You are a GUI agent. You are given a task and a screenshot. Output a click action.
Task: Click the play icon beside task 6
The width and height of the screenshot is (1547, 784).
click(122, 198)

* * *

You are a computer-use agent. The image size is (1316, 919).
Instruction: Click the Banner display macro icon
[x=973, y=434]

...

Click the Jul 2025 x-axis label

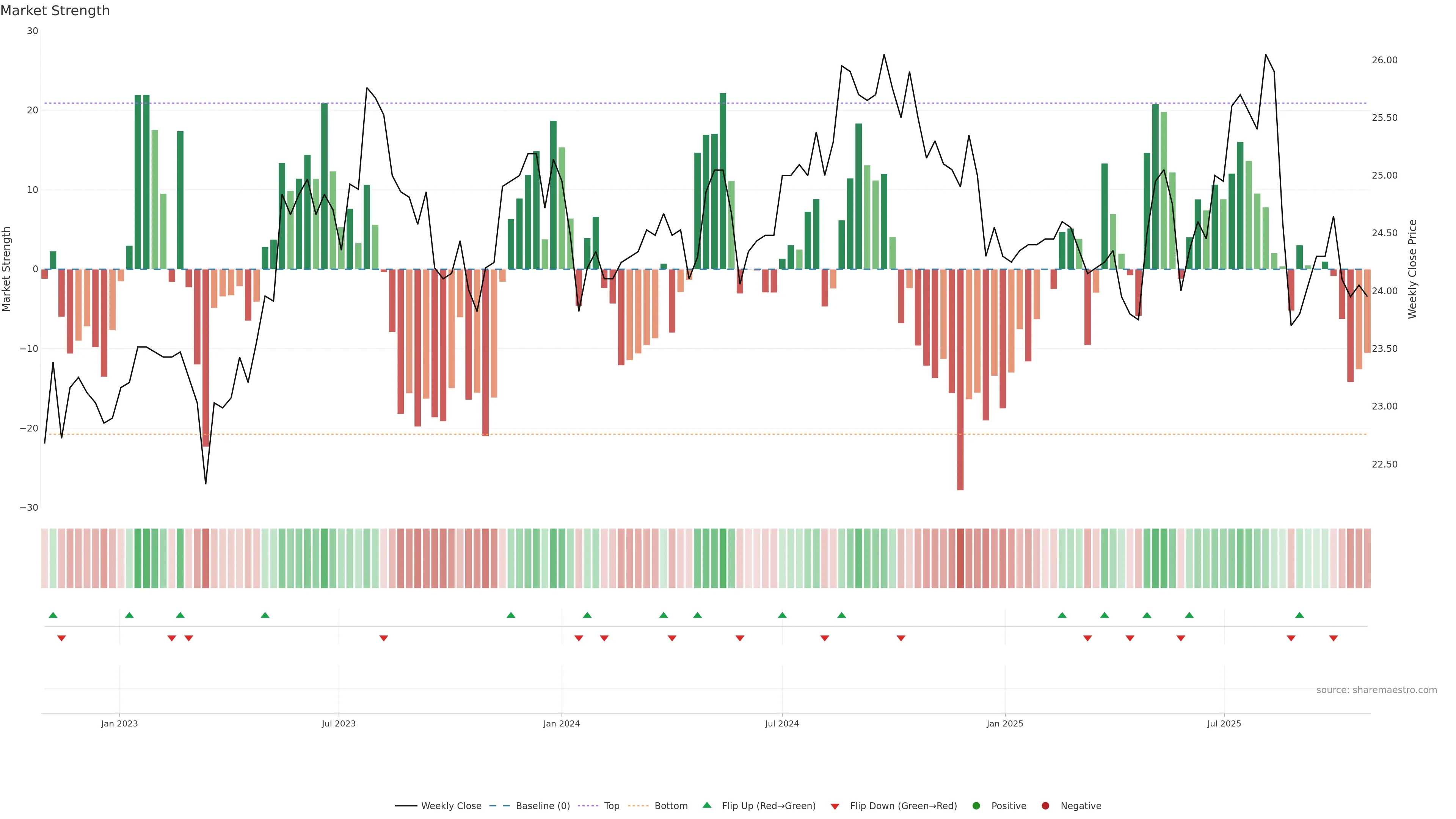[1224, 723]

# Work instruction
Tally the lines of the data that contain the word "task", and give only that tally.

# Response area
2